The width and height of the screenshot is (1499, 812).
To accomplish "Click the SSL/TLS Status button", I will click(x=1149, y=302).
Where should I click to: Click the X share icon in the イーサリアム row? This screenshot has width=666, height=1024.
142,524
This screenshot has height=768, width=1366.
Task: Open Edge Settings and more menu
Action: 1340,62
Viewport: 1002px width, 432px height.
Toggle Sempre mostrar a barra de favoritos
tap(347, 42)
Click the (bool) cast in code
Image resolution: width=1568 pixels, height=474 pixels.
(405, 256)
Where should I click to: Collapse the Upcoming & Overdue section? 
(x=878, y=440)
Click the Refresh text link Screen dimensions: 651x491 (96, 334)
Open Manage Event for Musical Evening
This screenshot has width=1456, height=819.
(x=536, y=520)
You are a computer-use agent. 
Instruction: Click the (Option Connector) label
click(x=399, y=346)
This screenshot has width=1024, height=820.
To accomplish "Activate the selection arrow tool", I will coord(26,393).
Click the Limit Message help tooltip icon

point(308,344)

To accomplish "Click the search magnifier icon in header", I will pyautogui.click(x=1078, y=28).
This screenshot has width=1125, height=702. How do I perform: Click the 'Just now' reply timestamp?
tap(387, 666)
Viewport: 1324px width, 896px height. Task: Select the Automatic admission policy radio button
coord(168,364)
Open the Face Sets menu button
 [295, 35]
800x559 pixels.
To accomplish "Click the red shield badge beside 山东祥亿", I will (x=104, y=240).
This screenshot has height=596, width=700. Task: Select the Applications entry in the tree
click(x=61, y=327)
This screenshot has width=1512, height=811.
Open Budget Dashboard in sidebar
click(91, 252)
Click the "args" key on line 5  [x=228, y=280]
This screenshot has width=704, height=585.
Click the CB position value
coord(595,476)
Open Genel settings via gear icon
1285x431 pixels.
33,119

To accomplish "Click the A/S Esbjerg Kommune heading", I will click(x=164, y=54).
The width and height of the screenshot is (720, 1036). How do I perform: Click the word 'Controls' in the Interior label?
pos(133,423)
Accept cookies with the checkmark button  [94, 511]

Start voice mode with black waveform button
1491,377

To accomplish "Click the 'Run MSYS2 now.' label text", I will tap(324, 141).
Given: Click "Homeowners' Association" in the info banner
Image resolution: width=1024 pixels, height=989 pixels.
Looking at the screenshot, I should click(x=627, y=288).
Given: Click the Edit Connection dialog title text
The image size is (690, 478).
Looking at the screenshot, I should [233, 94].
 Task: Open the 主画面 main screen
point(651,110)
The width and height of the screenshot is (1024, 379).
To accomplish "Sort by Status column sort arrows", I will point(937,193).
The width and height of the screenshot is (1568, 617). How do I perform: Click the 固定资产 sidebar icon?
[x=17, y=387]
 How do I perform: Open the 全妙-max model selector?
+---+
:: EXERCISE ::
Reproduce all of the items above, replacing every occurrence of "Viewport" with "Display area" and leaving everything else unchanged.

:: EXERCISE SOLUTION ::
The width and height of the screenshot is (1499, 812).
To accomplish "Click the SSL/TLS Status button", I will click(x=1149, y=302).
Where should I click to: Click the X share icon in the イーサリアム row? This screenshot has width=666, height=1024.
142,524
This screenshot has height=768, width=1366.
Task: Open Edge Settings and more menu
Action: 1340,62
Display area: 1002px width, 432px height.
Toggle Sempre mostrar a barra de favoritos
tap(347, 42)
Click the (bool) cast in code
Image resolution: width=1568 pixels, height=474 pixels.
(405, 256)
Where should I click to: Collapse the Upcoming & Overdue section? 
(x=878, y=440)
Click the Refresh text link Screen dimensions: 651x491 (96, 334)
Open Manage Event for Musical Evening
This screenshot has width=1456, height=819.
(x=536, y=520)
You are a computer-use agent. 
Instruction: Click the (Option Connector) label
click(x=399, y=346)
This screenshot has width=1024, height=820.
To accomplish "Activate the selection arrow tool", I will coord(26,393).
Click the Limit Message help tooltip icon

point(308,344)

To accomplish "Click the search magnifier icon in header", I will pyautogui.click(x=1078, y=28).
This screenshot has width=1125, height=702. How do I perform: Click the 'Just now' reply timestamp?
tap(387, 666)
Display area: 1324px width, 896px height. Task: Select the Automatic admission policy radio button
coord(168,364)
Open the Face Sets menu button
 [295, 35]
800x559 pixels.
To accomplish "Click the red shield badge beside 山东祥亿", I will (x=104, y=240).
This screenshot has height=596, width=700. Task: Select the Applications entry in the tree
click(x=61, y=327)
This screenshot has width=1512, height=811.
Open Budget Dashboard in sidebar
click(91, 252)
Click the "args" key on line 5  [x=228, y=280]
This screenshot has width=704, height=585.
Click the CB position value
coord(595,476)
Open Genel settings via gear icon
1285x431 pixels.
33,119

To accomplish "Click the A/S Esbjerg Kommune heading", I will click(x=164, y=54).
The width and height of the screenshot is (720, 1036). How do I perform: Click the word 'Controls' in the Interior label?
pos(133,423)
Accept cookies with the checkmark button  [94, 511]

Start voice mode with black waveform button
1491,377

To accomplish "Click the 'Run MSYS2 now.' label text", I will tap(324, 141).
Given: Click "Homeowners' Association" in the info banner
Image resolution: width=1024 pixels, height=989 pixels.
Looking at the screenshot, I should click(x=627, y=288).
Given: Click the Edit Connection dialog title text
The image size is (690, 478).
Looking at the screenshot, I should [233, 94].
 Task: Open the 主画面 main screen
point(651,110)
The width and height of the screenshot is (1024, 379).
To accomplish "Sort by Status column sort arrows", I will point(937,193).
The width and height of the screenshot is (1568, 617). How do I perform: Click the 固定资产 sidebar icon?
[x=17, y=387]
 How do I perform: Open the 全妙-max model selector?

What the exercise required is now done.